Source.
--- BEGIN ---

For this month, I wanted to introduce an incredible thinker that I’ve recently discovered- John Stott. If you don’t know the British theologian John Stott, then I really hope you get to know him through his work. Quite frankly, Stott is incredible and this month will be centered on his book The Radical Disciple. With that introduction out of the way, let’s get on with the show!
In his book, Stott would write that two marks (among many) of a Radical Disciple are nonconformity and Christlikeness. For followers of Jesus, the first mark is cultivating nonconformity. We are called to live, serve, and witness to the world while also avoiding contamination from it.
The Church has tried to escape from the world many times in the past to preserve holiness, creating little subcultural ghettos. The church also has given up a bit of holiness in order to conform and go along with the world. Stott saw that the church needed to reject both escapism and conformism.

--- END ---

Records supplied.
--- BEGIN ---

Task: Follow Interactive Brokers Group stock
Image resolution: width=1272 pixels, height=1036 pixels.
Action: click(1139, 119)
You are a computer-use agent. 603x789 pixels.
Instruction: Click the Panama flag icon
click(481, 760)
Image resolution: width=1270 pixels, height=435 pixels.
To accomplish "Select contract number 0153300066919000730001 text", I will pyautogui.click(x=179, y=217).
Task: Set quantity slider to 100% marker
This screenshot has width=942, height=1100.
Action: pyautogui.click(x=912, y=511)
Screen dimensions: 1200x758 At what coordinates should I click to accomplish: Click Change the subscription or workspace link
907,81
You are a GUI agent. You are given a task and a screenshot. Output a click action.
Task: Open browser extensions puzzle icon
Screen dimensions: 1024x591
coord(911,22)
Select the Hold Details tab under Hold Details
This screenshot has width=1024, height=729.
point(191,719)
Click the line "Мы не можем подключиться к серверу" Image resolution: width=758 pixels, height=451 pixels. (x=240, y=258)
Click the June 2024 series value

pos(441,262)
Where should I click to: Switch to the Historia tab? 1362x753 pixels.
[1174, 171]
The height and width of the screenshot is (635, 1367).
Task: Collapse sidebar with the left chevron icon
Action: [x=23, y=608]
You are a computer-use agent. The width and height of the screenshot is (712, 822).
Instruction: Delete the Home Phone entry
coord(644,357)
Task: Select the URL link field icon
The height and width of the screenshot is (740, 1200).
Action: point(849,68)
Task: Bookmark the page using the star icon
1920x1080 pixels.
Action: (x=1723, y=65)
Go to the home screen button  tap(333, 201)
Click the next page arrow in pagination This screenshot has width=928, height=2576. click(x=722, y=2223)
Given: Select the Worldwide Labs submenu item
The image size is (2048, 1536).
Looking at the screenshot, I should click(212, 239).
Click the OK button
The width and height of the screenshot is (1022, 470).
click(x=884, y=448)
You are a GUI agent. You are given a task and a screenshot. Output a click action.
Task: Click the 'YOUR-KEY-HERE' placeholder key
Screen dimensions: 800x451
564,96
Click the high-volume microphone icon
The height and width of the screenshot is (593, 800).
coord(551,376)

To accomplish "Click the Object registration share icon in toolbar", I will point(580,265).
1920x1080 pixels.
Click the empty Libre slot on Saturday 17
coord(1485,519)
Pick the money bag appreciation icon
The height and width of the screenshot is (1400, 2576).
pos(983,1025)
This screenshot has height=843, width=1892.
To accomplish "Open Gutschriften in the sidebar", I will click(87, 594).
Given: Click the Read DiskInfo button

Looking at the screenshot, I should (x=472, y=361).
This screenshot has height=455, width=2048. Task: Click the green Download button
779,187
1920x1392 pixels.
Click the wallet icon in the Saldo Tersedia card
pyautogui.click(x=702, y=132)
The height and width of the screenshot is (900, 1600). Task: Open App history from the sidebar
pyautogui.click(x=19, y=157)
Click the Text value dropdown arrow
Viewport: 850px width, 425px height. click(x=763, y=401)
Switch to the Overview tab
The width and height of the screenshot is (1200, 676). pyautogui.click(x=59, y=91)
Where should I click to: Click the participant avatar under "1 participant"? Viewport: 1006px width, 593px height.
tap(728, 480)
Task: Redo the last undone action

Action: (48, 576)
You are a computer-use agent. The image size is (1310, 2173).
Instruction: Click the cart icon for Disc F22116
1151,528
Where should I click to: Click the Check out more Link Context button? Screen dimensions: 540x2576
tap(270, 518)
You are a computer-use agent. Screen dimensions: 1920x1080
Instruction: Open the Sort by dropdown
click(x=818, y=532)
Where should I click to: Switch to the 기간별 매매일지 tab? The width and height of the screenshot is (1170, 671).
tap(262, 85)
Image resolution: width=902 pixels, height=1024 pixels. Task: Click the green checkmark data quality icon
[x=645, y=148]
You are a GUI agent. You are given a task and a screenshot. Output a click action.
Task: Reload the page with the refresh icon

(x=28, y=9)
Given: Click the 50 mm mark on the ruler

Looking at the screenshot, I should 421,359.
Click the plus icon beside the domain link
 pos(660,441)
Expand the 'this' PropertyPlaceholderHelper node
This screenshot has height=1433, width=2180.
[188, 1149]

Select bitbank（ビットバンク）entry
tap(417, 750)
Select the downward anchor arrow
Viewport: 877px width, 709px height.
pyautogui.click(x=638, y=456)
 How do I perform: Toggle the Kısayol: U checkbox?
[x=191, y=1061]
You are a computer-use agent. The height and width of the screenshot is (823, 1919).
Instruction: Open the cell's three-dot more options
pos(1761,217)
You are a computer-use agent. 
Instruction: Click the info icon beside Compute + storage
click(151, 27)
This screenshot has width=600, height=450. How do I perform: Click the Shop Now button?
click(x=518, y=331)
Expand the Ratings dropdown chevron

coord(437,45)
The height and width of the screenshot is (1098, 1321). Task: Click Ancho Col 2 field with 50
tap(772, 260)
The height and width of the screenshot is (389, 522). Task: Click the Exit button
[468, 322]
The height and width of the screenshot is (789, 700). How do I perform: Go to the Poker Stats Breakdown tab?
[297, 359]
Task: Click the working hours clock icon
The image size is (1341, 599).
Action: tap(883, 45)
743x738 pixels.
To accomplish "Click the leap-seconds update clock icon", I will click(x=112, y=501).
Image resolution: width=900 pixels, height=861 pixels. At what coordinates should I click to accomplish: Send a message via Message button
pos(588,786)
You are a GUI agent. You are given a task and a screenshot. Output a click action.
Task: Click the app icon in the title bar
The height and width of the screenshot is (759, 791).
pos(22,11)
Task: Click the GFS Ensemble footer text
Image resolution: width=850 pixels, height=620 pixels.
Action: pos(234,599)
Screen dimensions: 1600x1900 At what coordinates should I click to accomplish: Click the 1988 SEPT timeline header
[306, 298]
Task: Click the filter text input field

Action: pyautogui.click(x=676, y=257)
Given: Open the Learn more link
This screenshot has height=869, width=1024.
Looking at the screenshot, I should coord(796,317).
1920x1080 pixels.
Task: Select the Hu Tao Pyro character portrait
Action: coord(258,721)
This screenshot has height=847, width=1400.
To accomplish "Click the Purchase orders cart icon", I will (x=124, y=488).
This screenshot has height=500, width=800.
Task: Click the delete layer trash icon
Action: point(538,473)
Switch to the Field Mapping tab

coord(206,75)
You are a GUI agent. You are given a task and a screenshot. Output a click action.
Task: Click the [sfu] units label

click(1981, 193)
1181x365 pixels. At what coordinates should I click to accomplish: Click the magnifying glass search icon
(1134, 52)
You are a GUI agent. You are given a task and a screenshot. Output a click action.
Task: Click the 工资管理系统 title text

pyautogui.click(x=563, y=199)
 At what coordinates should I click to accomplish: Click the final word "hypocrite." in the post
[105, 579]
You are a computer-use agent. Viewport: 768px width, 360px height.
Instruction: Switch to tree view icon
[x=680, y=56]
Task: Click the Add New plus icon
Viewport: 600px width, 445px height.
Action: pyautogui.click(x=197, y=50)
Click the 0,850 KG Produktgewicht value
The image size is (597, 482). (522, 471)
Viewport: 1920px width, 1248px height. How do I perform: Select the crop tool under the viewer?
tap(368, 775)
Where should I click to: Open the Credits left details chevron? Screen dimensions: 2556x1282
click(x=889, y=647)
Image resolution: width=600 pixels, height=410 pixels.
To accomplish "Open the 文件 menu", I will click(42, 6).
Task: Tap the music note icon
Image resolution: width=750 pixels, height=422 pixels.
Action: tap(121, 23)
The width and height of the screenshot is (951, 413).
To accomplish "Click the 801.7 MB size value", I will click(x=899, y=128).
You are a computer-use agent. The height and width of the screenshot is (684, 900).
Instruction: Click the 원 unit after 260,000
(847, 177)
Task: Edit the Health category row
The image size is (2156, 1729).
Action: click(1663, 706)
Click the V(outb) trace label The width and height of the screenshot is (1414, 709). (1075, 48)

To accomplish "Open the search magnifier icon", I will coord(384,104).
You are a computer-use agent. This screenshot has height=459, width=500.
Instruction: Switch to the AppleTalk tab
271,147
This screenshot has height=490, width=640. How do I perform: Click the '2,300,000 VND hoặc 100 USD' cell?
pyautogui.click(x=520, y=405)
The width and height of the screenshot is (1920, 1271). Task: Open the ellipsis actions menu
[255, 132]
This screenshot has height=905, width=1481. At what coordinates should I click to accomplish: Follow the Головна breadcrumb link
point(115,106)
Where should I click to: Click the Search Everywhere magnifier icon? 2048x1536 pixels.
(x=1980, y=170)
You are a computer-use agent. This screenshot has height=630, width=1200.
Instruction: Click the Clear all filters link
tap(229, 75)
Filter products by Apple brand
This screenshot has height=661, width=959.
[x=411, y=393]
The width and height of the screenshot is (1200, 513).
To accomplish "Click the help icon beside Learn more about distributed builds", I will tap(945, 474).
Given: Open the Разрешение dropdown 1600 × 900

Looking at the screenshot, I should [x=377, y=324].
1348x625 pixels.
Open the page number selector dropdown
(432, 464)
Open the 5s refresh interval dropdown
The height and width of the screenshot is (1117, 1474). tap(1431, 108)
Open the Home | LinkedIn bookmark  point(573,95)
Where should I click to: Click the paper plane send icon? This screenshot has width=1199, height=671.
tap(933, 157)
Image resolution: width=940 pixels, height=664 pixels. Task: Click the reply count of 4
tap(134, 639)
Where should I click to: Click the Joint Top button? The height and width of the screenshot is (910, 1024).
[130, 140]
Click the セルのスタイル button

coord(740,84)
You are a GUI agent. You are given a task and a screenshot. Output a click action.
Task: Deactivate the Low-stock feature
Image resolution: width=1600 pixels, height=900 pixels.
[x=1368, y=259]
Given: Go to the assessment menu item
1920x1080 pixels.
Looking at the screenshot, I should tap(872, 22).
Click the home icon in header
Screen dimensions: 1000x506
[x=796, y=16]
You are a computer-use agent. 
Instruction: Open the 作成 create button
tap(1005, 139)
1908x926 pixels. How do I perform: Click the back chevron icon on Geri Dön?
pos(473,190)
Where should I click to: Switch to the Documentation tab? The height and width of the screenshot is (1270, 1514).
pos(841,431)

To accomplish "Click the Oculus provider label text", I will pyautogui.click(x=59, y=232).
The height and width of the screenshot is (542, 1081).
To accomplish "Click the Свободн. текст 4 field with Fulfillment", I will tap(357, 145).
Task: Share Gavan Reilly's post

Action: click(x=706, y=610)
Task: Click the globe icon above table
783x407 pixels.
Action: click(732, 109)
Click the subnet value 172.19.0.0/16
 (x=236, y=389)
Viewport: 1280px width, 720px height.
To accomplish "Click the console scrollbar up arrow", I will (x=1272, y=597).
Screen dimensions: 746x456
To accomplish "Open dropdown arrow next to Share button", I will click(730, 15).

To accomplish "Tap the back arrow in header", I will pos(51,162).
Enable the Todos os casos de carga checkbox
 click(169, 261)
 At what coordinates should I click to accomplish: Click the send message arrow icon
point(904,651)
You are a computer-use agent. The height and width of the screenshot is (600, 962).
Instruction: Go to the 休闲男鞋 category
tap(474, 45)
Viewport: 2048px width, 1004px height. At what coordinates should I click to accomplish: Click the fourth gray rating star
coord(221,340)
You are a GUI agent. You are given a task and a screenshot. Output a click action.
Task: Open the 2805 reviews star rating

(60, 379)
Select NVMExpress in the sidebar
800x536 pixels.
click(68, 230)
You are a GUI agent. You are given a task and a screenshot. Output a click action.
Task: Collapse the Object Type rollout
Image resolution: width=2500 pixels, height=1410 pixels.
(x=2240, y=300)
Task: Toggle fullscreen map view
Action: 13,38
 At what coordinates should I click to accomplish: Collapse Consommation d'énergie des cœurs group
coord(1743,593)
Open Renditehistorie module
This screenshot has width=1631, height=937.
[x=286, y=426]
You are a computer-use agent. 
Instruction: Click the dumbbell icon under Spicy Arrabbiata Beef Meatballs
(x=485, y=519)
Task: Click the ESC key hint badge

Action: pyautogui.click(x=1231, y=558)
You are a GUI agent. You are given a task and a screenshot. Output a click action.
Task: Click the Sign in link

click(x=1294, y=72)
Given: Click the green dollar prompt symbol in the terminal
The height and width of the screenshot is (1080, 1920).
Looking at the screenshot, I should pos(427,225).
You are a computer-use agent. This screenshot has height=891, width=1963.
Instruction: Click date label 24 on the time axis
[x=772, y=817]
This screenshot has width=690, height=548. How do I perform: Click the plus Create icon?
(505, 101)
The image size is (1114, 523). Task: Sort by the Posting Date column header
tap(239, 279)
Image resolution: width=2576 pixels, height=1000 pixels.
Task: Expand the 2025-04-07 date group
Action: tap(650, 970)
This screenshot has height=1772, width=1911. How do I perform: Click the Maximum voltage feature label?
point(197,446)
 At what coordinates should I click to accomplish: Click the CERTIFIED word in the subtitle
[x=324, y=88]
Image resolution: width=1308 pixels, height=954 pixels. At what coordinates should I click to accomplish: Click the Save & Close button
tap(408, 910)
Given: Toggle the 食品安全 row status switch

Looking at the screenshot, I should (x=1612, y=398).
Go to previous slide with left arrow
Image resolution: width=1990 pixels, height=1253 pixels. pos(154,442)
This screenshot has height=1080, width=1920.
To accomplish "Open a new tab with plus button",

--- END ---

Stated exercise 1.
Answer from the post on John Stott.
(a) How does the post describe who John Stott is?
(b) Which two marks of a Radical Disciple does Stott name?
(c) What did Stott see that the church needed to reject?
Stated exercise 2. In the post on John Stott, repeat everything from "In his book, Stott" down to "escapism and conformism.".
The records have no connection to the text.

Exercise answer 1.
(a) He is a British theologian.
(b) Nonconformity and Christlikeness.
(c) Both escapism and conformism.

Exercise answer 2.
In his book, Stott would write that two marks (among many) of a Radical Disciple are nonconformity and Christlikeness. For followers of Jesus, the first mark is cultivating nonconformity. We are called to live, serve, and witness to the world while also avoiding contamination from it.
The Church has tried to escape from the world many times in the past to preserve holiness, creating little subcultural ghettos. The church also has given up a bit of holiness in order to conform and go along with the world. Stott saw that the church needed to reject both escapism and conformism.